El sacramento de la confesión implica un reconocimiento personal de la culpa y un camino penitencial, que va en la línea de la reconciliación entre el agresor y el agredido, en la línea de una educación distinta del conjunto social. Pues bien, en contra de ese ideal de re-educación de los culpables, gran parte de la justicia penal de la actualidad es incapaz de educar, porque olvida a las víctimas y trata a los agresores como autómatas (no como personas), descargando sobre ellos un tipo de venganza, al servicio de un sistema de poder. Ciertamente, la confesión sacramental pudo ser a veces un instrumento de poder del clero, pero en sí misma, vivida y desplegada en libertad, como reconocimiento social del delito, ella ha servido no solo de catarsis, sino de medio de educación personal y social, cosa que no tiene el sistema penitenciario (Cf. J. Delumeau, Confesión y Perdón, Alianza, Madrid 1992; S. Lefranc, Políticas del perdón, Cátedra, Madrid 2004).
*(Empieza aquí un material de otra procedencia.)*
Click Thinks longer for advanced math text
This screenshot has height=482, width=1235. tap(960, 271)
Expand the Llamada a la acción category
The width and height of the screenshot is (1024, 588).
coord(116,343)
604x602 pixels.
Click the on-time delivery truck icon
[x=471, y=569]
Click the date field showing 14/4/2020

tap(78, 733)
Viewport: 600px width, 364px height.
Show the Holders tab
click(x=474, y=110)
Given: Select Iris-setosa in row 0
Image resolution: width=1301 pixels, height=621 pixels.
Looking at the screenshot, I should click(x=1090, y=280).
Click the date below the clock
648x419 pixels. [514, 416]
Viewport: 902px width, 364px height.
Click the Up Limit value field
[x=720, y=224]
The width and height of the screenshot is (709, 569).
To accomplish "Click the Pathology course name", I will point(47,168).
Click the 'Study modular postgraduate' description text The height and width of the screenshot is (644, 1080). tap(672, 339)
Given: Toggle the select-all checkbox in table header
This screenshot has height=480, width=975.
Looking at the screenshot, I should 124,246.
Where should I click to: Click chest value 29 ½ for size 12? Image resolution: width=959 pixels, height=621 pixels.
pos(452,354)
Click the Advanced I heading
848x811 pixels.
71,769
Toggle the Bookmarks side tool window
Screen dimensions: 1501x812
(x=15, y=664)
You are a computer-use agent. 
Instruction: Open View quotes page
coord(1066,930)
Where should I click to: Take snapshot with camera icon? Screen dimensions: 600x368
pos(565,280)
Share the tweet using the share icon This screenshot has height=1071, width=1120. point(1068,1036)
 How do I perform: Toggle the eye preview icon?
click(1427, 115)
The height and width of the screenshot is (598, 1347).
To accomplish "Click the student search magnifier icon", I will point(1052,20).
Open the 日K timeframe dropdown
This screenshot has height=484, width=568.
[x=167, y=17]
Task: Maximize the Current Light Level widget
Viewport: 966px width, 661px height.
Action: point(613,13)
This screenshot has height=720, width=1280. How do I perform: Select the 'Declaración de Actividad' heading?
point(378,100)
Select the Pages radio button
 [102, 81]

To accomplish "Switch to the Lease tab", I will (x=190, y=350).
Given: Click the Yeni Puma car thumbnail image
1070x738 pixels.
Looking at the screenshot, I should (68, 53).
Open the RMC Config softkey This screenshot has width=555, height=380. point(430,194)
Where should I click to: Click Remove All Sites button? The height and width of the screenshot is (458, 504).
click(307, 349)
En este campo se plantea uno de los retos más significativos de la educación cristiana, no sólo en el entorno de la cárcel (conde los cristianos quieren ser testigos del perdón y de la nueva “educación” de Cristo), sino también en el conjunto de la sociedad. Aquí ha de desplegarse el poder educativo del perdón cristiano y de la comunión entre los creyentes, en un contexto tienen que vincularse la justicia y la misericordia, para transformar de esa manera un modelo penitenciario en el que sólo se exprese un tipo de justicia vengativa (por no hablar de venganza).

En esa línea ha de avanzar la educación de los cristianos en el entorno de la cárcel, no sólo en la línea de la «reeducación y reinserción social» de los presos, sino de la maduración de todos los creyentes (y de la sociedad en su conjunto). Para cumplir con esa finalidad, las cárceles deberían suprimirse en su forma actual, pero no para abandonar a los delincuentes a su suerte y dejar a la sociedad desprotegida, sino para promover formas distintas de educación social y convivencia.